2- She's been talking shit since the honeymoon.
3- She's been giving herself sexually to someone else while not ever giving herself to her husband.
4- She doesn't seem to be all that close.
And then-
5- You are supporting her financially
6- You've only been married two years and you're already in this situation.
What would it look like to you?
These are really hard things. And they cut your guts and fry your brains and you can't sleep and you lose weight and you wonder what color the sky really is. I know.
Someone early on said that your M can only be saved if both of you want it. Does she want it?
Actions speak louder than words. What do her actions say?
Take care of yourself. If you can, don't worry about her for one day. Just take care of yourself. Be completely selfish for one day. Get what you need. Look at what gives you life and do those things. I'll tell you what, exercise saved me. I live near a lake and I walked around that lake so many times. 3:00am in a blizzard. I didn't care. Getting those endorphins moving around your body really really helps.

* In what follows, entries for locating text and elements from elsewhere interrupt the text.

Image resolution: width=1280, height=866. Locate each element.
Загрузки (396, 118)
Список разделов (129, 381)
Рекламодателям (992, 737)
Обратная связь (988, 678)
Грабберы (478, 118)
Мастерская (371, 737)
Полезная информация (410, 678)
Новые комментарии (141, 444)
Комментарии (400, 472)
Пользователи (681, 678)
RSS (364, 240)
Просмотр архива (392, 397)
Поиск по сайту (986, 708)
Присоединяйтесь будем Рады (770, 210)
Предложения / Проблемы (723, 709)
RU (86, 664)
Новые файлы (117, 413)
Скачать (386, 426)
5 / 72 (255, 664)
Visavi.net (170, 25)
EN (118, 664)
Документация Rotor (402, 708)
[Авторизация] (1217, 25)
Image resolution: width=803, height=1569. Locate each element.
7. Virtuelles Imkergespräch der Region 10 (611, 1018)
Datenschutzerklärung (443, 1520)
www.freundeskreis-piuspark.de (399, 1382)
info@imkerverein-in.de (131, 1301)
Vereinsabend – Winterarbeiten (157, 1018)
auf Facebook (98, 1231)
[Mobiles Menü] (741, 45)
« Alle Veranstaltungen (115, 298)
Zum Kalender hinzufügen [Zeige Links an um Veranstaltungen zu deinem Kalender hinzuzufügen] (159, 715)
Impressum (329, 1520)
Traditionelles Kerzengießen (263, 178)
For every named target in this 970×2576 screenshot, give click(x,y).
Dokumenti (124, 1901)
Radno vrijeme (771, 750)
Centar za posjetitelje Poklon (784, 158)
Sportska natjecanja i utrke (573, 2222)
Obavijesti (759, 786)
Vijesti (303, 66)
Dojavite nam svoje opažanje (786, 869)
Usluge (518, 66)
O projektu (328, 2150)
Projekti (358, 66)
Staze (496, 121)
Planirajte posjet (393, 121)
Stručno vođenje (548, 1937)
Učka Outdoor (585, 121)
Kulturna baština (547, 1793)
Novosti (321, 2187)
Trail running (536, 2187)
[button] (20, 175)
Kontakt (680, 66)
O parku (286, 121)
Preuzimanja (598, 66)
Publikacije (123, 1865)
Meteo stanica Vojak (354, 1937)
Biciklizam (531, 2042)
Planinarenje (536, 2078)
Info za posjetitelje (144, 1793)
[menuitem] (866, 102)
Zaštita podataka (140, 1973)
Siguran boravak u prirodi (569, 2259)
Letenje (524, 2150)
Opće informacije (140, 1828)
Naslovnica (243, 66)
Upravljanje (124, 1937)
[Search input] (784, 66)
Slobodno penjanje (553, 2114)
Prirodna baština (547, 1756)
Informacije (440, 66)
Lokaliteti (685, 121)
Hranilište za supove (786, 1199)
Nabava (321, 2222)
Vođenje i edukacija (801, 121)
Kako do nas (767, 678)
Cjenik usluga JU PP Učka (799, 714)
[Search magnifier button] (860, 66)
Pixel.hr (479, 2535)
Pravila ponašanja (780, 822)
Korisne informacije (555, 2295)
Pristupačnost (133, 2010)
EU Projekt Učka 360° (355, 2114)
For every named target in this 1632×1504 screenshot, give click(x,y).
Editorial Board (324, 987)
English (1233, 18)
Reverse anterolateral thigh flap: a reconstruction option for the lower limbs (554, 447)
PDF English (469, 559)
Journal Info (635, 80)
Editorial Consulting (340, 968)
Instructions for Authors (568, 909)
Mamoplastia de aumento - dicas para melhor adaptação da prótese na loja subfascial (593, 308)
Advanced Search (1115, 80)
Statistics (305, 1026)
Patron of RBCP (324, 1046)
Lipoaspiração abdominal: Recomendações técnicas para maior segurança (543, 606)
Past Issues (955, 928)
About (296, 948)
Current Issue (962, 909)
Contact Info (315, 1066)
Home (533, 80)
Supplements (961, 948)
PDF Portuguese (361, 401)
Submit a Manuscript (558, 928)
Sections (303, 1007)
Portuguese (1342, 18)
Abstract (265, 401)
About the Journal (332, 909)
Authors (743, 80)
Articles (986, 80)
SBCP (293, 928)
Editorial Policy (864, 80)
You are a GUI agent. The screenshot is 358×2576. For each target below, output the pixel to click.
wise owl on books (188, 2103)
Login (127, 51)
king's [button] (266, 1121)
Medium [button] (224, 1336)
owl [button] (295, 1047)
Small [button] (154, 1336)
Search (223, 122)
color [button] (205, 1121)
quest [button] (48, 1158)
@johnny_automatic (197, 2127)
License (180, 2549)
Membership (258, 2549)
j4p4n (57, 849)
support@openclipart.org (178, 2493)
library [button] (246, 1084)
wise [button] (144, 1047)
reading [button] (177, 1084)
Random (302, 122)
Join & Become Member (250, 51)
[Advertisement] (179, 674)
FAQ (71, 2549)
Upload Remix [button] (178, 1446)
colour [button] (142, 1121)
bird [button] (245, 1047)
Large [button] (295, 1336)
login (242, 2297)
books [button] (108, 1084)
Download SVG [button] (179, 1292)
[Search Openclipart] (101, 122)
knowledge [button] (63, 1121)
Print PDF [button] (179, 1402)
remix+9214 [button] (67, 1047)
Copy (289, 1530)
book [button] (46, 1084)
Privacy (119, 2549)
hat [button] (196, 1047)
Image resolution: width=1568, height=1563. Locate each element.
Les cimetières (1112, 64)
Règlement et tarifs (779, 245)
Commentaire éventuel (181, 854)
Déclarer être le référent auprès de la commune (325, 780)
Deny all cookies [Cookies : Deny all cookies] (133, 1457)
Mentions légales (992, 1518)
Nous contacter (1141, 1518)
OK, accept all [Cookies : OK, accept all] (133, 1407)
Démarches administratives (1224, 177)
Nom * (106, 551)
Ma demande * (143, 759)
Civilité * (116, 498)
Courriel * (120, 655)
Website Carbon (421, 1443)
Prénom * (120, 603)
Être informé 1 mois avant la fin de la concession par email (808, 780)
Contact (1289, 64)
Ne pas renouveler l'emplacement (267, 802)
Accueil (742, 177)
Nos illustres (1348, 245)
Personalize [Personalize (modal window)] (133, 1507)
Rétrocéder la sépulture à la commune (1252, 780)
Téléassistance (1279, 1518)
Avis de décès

And know that we are here with you. If you're anything like me, (and I think you are)- you are really freaked out by the things you are reading on here. I will tell you that you don't have to seek a divorce. But you might want to start trying to make that idea so scary. I'm guessing you're young in your 20's because you said you've been married for two years and you met in college. You have a lot of life left.
Oh and last- maybe someone already said this- but what do YOU want an ideal marriage to look like? What's ok in a marriage and what isn't? You get to have a say in this. You deserve it.
Good luck. We're here. We'll support you.